Aim of the exercise>
Among the records below, one line contains "Given: Select the Standard microphone mode"; copy that line and all that follow it, exactly as written.

(Stored data)
= = = =
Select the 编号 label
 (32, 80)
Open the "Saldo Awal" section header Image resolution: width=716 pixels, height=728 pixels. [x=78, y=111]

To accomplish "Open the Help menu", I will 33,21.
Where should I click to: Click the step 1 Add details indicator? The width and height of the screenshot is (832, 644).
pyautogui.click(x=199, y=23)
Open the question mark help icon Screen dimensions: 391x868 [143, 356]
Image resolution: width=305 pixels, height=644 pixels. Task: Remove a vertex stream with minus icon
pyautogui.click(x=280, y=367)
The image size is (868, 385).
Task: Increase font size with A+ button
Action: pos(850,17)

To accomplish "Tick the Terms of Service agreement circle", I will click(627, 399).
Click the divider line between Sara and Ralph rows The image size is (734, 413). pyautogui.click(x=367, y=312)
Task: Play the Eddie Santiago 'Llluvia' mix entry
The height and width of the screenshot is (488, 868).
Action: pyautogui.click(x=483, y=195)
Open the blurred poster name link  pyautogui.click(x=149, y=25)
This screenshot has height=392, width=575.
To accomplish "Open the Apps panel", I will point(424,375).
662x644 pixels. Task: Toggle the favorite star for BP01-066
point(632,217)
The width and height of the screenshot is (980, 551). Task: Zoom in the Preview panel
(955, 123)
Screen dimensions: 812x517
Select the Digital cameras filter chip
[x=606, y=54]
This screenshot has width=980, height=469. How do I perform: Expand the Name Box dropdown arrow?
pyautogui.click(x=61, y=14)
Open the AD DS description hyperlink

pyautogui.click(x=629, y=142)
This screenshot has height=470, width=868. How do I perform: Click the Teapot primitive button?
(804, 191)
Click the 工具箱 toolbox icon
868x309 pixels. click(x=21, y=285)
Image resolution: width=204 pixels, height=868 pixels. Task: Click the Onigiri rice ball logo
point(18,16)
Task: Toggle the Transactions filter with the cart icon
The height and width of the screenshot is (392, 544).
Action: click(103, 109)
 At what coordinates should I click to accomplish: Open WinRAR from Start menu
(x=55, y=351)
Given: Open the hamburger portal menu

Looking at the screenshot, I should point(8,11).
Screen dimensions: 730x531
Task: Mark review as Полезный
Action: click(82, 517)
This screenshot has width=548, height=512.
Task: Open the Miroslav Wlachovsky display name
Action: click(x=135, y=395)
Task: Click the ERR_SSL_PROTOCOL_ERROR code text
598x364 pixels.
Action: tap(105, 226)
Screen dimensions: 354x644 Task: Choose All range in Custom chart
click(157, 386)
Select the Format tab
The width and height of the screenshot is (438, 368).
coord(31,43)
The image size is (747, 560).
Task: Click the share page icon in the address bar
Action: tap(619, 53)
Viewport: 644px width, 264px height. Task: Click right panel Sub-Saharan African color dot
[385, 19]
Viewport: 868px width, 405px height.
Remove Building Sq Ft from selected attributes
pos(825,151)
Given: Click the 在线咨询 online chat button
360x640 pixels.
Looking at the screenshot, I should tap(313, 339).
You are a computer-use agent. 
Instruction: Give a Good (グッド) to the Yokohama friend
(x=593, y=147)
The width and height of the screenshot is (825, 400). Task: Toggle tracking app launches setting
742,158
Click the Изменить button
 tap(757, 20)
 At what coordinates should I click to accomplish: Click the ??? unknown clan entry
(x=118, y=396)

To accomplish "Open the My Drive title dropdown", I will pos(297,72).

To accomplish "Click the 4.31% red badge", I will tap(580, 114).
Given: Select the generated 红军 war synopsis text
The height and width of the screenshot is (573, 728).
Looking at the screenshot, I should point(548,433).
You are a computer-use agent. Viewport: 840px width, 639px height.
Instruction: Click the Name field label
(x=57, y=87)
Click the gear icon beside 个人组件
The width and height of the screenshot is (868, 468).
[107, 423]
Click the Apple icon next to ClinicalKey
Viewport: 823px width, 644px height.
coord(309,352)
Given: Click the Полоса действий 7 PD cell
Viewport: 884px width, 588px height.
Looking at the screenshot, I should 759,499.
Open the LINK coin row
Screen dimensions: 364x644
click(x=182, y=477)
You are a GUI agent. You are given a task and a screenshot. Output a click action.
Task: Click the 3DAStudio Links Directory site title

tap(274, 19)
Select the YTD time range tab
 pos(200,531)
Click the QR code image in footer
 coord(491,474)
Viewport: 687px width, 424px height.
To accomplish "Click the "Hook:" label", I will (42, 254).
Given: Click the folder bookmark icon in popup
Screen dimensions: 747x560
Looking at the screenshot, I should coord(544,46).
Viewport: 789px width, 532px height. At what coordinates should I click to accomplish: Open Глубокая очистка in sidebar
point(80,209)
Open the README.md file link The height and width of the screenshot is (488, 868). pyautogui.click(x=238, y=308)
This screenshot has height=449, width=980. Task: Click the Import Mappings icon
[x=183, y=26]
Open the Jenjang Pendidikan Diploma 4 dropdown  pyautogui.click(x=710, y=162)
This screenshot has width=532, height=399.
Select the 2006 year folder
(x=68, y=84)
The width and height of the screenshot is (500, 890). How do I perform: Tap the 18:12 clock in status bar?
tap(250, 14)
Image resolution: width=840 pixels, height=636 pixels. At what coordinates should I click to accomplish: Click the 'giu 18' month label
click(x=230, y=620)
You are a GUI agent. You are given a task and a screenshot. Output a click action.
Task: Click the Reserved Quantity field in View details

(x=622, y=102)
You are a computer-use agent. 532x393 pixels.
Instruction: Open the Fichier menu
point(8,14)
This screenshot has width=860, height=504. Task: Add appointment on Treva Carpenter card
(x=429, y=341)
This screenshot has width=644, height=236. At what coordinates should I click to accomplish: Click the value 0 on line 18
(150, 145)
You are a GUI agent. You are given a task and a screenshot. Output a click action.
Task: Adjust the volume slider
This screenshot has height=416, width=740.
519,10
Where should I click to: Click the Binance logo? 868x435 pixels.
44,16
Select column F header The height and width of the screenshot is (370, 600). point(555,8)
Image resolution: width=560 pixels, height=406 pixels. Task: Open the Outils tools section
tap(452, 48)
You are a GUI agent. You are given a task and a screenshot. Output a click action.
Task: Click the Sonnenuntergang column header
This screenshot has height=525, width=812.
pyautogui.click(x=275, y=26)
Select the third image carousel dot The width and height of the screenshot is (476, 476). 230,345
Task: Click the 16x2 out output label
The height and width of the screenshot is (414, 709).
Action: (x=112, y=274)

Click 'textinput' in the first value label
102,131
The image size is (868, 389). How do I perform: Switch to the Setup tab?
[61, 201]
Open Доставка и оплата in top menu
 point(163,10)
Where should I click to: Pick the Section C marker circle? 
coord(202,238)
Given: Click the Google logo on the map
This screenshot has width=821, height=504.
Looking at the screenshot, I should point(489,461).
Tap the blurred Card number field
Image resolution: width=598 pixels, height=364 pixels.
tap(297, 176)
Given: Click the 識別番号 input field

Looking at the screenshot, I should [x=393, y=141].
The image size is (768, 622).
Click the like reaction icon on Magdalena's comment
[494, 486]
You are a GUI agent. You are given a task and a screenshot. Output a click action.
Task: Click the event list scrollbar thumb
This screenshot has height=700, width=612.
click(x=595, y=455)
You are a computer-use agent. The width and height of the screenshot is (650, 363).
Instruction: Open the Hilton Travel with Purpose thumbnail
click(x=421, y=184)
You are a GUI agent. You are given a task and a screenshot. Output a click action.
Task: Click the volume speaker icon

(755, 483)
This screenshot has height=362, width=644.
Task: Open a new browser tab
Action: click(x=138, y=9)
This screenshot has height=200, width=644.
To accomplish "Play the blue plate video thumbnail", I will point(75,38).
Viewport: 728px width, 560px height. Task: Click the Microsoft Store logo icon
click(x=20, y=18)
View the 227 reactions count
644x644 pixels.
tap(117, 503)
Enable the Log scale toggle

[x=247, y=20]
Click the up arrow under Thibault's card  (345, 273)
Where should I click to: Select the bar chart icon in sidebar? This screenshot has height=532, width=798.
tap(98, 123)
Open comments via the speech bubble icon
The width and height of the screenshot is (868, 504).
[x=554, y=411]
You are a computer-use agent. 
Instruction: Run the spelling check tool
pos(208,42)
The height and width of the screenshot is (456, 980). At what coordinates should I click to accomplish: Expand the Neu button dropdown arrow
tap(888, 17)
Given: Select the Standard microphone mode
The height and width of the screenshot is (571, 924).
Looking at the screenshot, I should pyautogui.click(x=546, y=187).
= = = =
Solution to this problem>
Given: Select the Standard microphone mode
The height and width of the screenshot is (571, 924).
Looking at the screenshot, I should pyautogui.click(x=546, y=187).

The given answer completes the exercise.